§ SUPPLIED DATA
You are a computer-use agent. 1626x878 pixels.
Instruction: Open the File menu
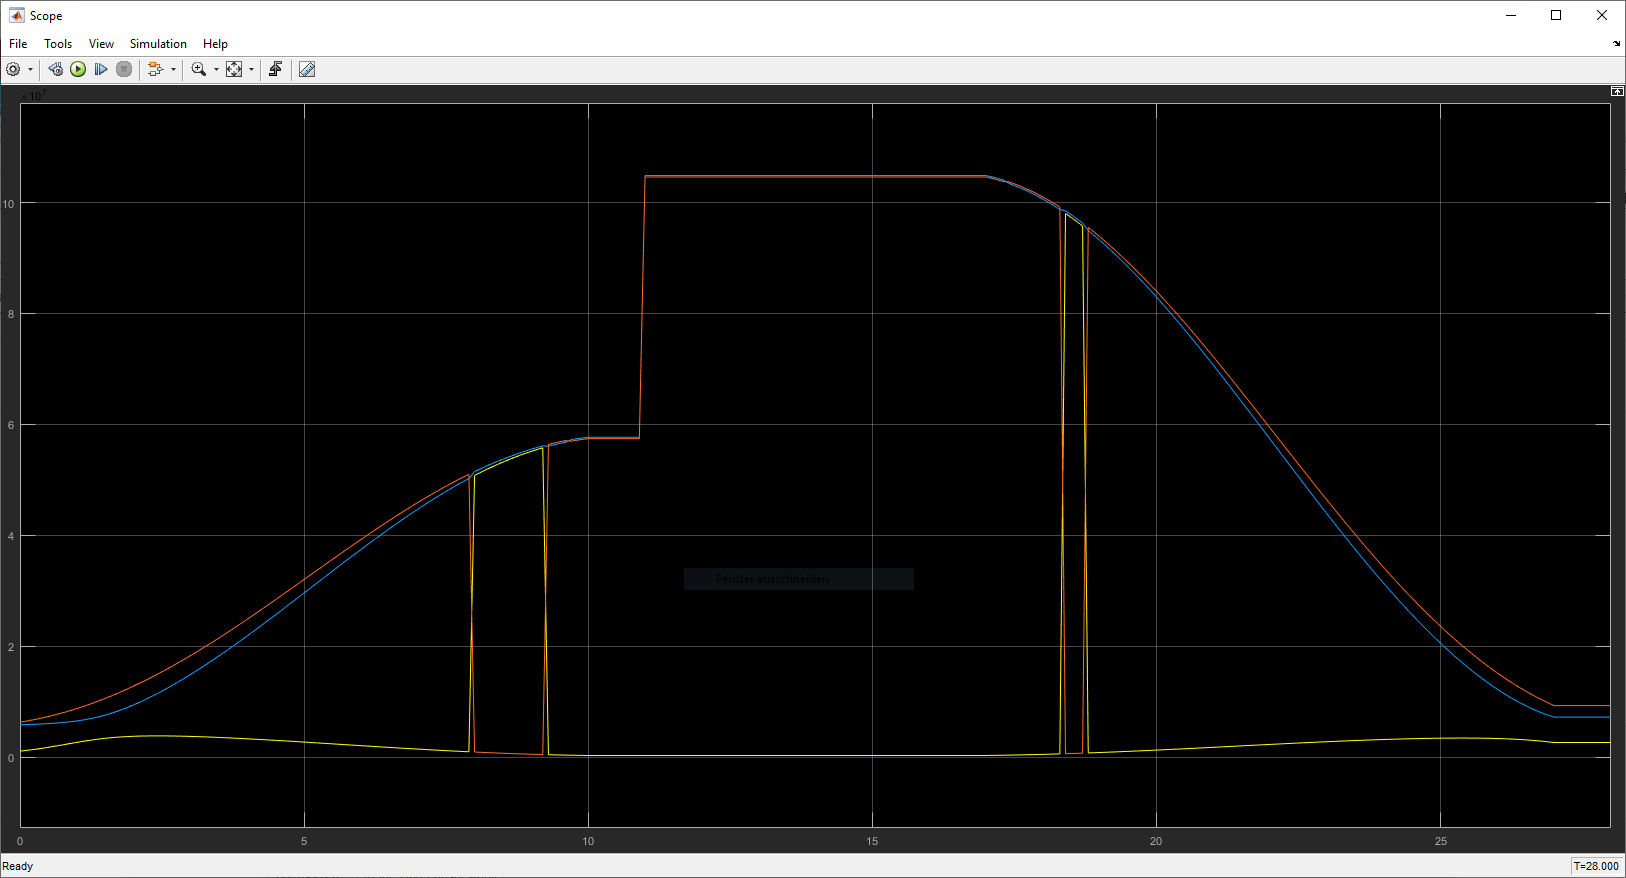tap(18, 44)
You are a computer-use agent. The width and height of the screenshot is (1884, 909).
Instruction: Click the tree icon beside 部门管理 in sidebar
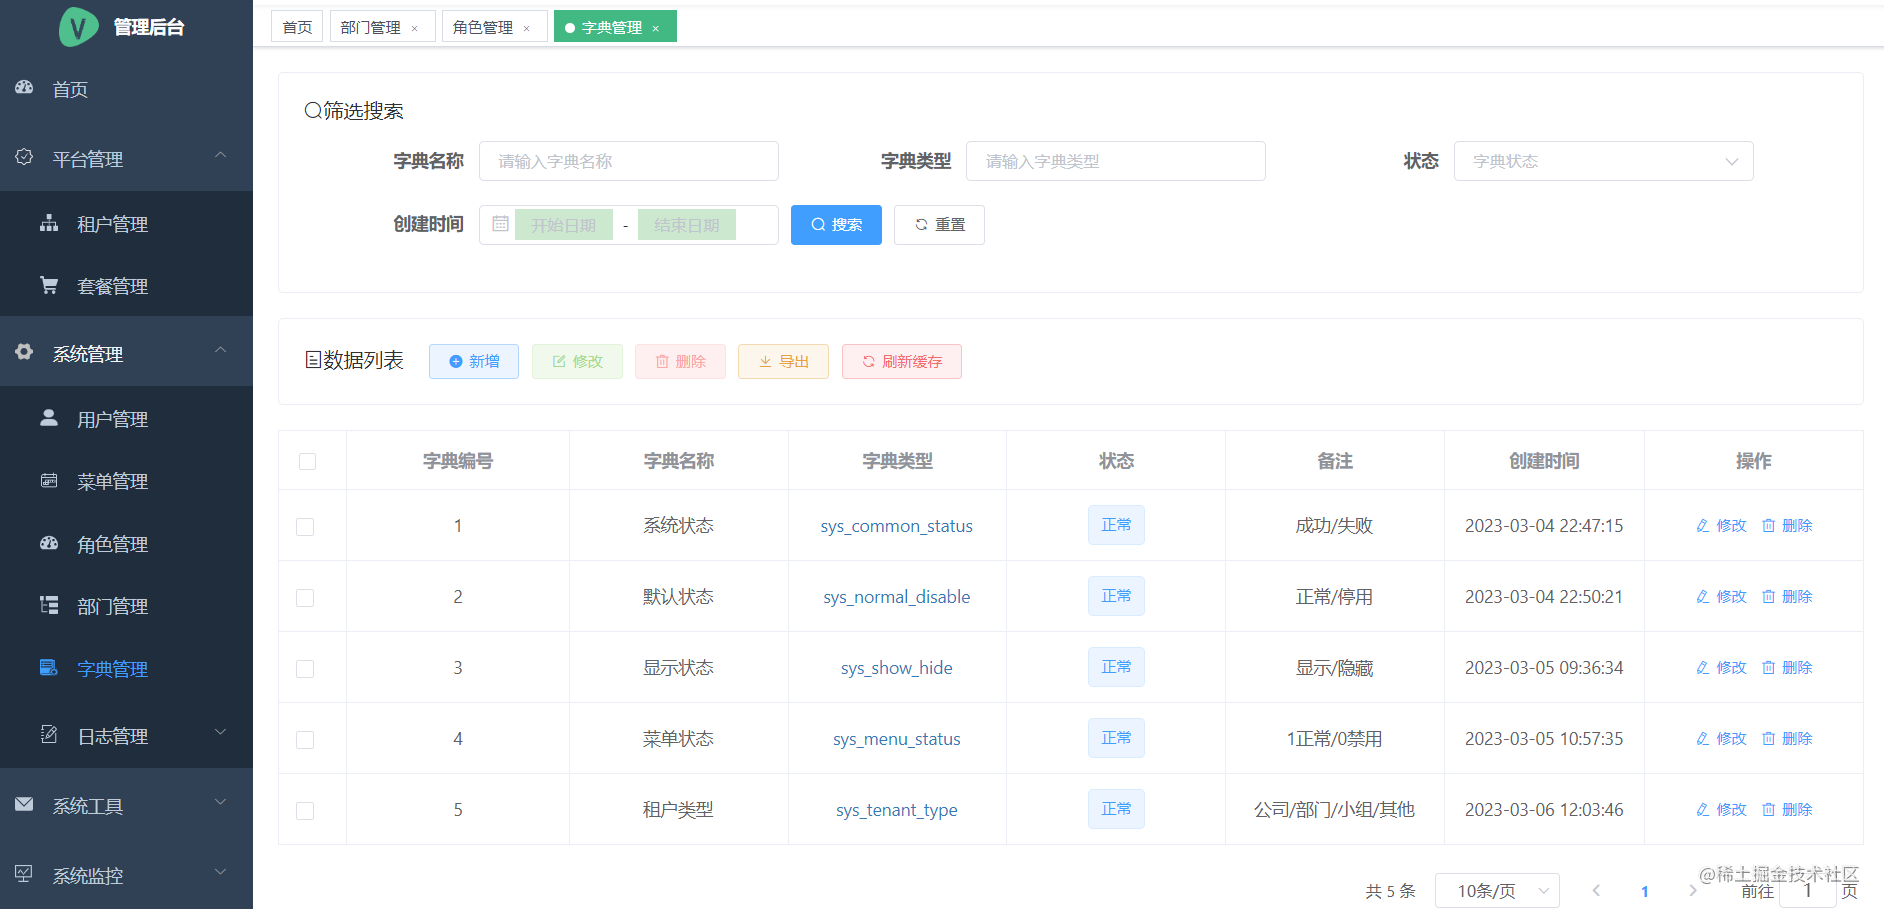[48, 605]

§ ASSIGNMENT
Where an entry holds an image, drop the image and copy the remaining text exactly.

§ EXERCISE RESULT
You are a computer-use agent. 1626x878 pixels.
Instruction: Open the File menu
tap(18, 44)
You are a computer-use agent. The width and height of the screenshot is (1884, 909).
Instruction: Click the tree icon beside 部门管理 in sidebar
[48, 605]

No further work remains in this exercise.